Abstract:Recently, brain-inspired computing models have shown great potential to outperform today's deep learning solutions in terms of robustness and energy efficiency. Particularly, Spiking Neural Networks (SNNs) and HyperDimensional Computing (HDC) have shown promising results in enabling efficient and robust cognitive learning. Despite the success, these two brain-inspired models have different strengths. While SNN mimics the physical properties of the human brain, HDC models the brain on a more abstract and functional level. Their design philosophies demonstrate complementary patterns that motivate their combination. With the help of the classical psychological model on memory, we propose SpikeHD, the first framework that fundamentally combines Spiking neural network and hyperdimensional computing. SpikeHD generates a scalable and strong cognitive learning system that better mimics brain functionality. SpikeHD exploits spiking neural networks to extract low-level features by preserving the spatial and temporal correlation of raw event-based spike data.

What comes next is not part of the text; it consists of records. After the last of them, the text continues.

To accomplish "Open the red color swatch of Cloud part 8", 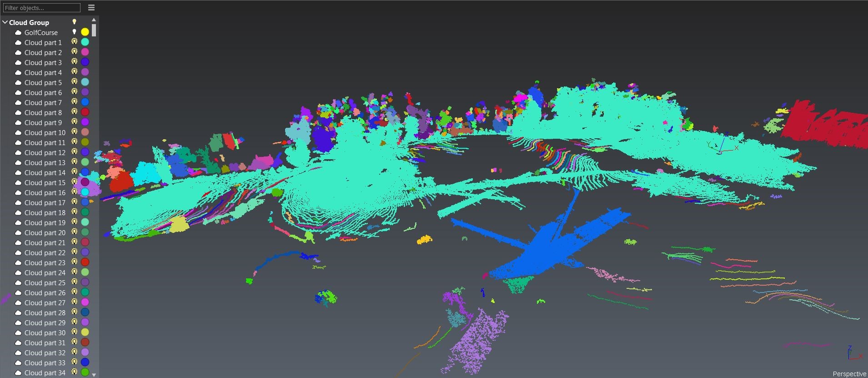I will (85, 112).
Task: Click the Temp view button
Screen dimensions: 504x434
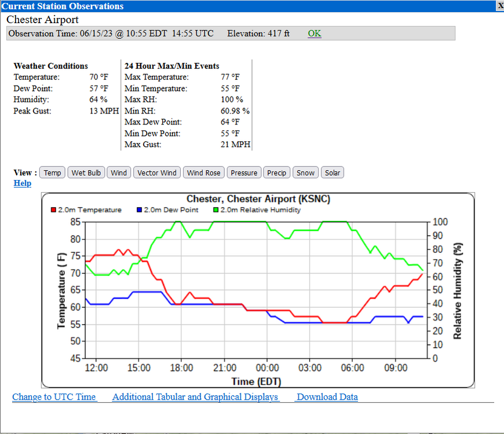Action: point(52,172)
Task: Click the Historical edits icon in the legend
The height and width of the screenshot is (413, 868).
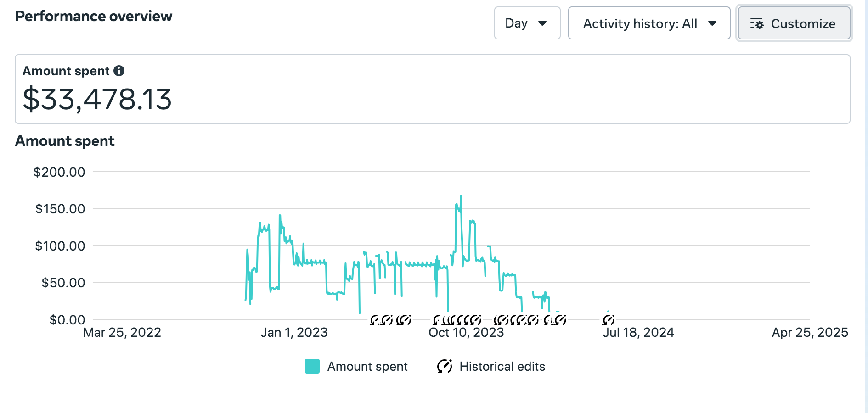Action: 445,366
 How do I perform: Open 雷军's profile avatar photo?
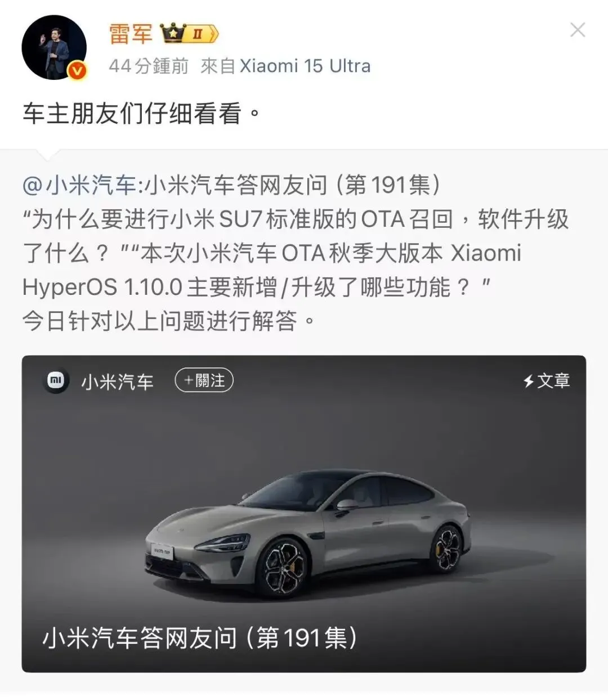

Then, it utilizes HDC to operate over SNN output by mapping the signal into high-dimensional space, learning the abstract information, and classifying the data. Our extensive evaluation on a set of benchmark classification problems shows that SpikeHD provides the following benefit compared to SNN architecture: (1) significantly enhance learning capability by exploiting two-stage information processing, (2) enables substantial robustness to noise and failure, and (3) reduces the network size and required parameters to learn complex information.